12 Years a Slave is a completely different sort of film, except that it also posed great challenges for its helmer, Steve McQueen, who is also a best director Oscar nominee this year for the first time. Working in the sweltering heat of Louisiana, with a group of mostly non-Americans, to tell the story of the most shameful institution in American history, slavery — which Mrs. McQueen had called to his attention — the Brit had only one camera with which to shoot his entire film over the course of 35 days. The deeply moving final product has garnered him the best director prize from the New York Film Critics Circle and DGA, Critics’ Choice, Golden Globe and BAFTA noms. He has a still-pending Independent Spirit nom, as well.

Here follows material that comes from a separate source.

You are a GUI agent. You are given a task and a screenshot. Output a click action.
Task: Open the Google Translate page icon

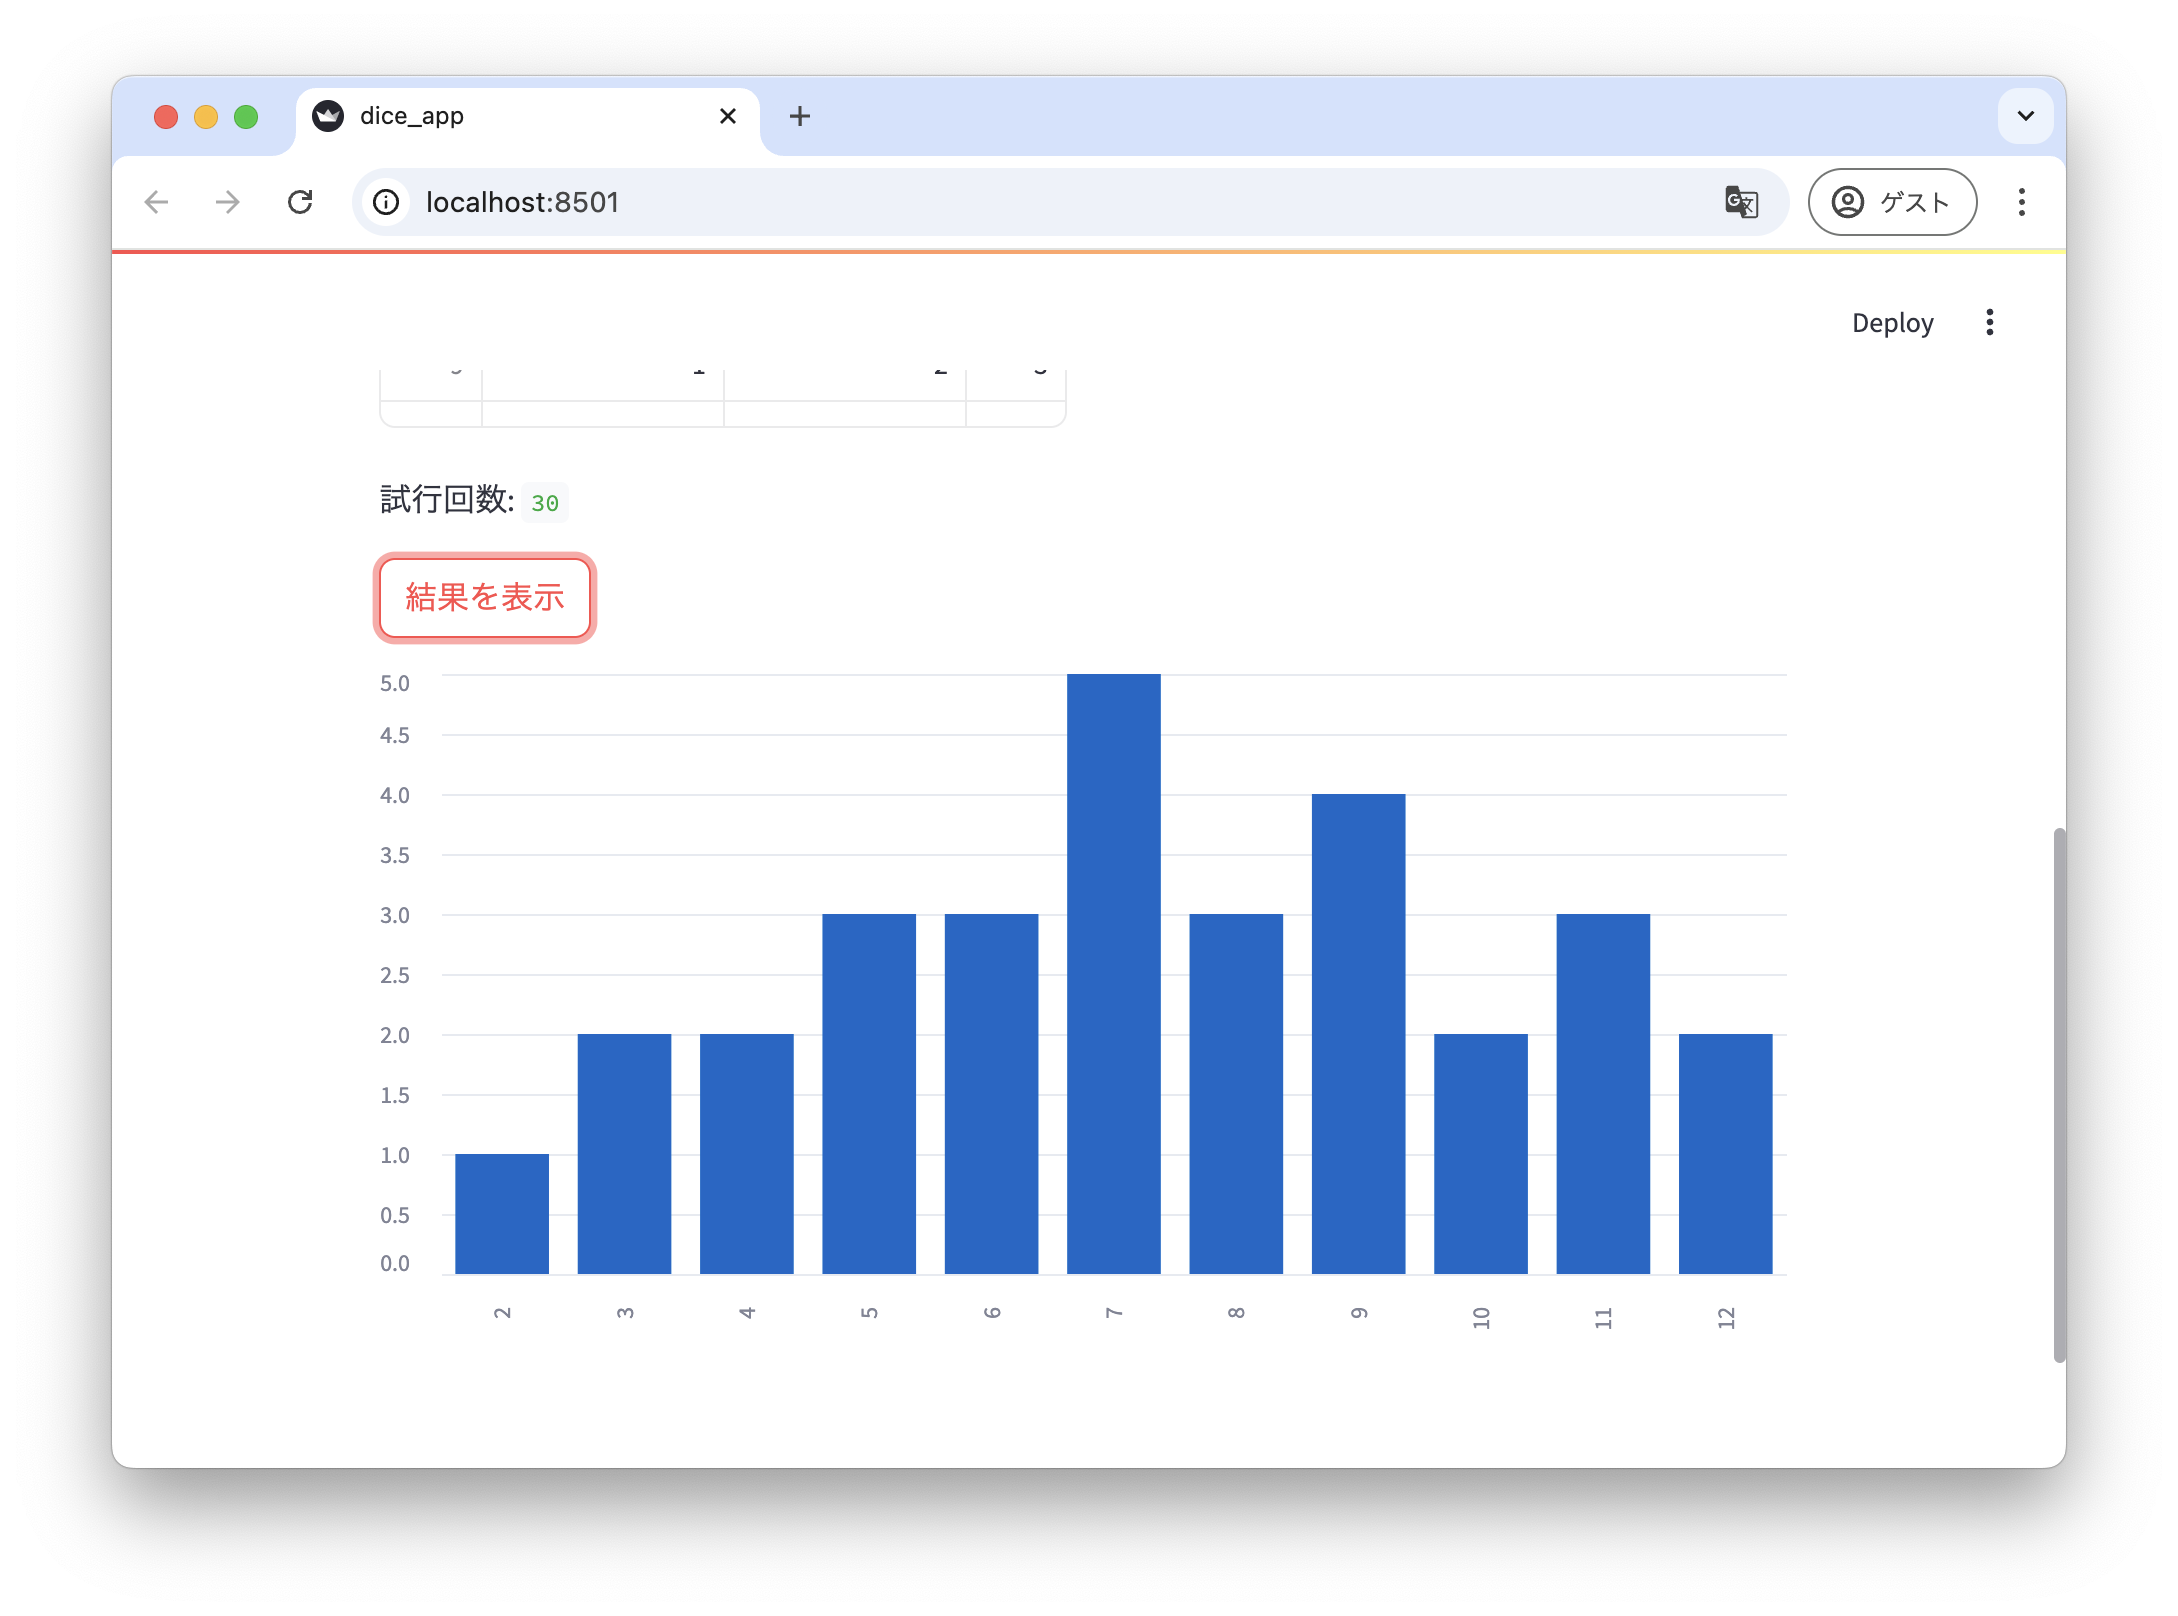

Alexander Payne has been in this situation before: he was previously nominated for best director for Sideways (2004) and The Descendants (2011). This year, the soft-spoken midwesterner is nominated for Nebraska, a film that is a road movie (like the former) about a family in disarray (like the latter) that stars people who are great actors but far from A-listers (like the former). Many love its old-fashioned humor and feel, which is only further evoked by its black-and-white cinematography. Payne received a Golden Globe nomination en route to his Oscar nom and has a still-pending Independent Spirit nom, as well.
Remarkably, David O. Russell is up for his third best director nom in four years — the others coming for The Fighter (2010) and Silver Linings Playbook (2012) — for his dramedy American Hustle, which reunites him with almost all of the stars of those previous two films. There could be no greater testament to this man’s standing as the ultimate actors’ director of today than the fact that he has now directed back-to-back films that scored noms in all four acting categories — only 13 other films have ever managed that feat. Russell has already been recognized this year with DGA, BAFTA, Critics’ Choice and Golden Globe noms.
And, at 71, Martin Scorsese is the veteran of this group — he already has under his belt seven other best director noms and one win, for The Departed (2006) — but you wouldn’t know it from The Wolf of Wall Street, a vibrant and anarchic film that has become his most commercially successful release ever. It is his fifth collaboration with Leonardo DiCaprio (only three fewer than he has made with Robert De Niro), and many would argue their best yet. Scorsese has already been recognized with DGA, BAFTA and Critics’ Choice noms this year.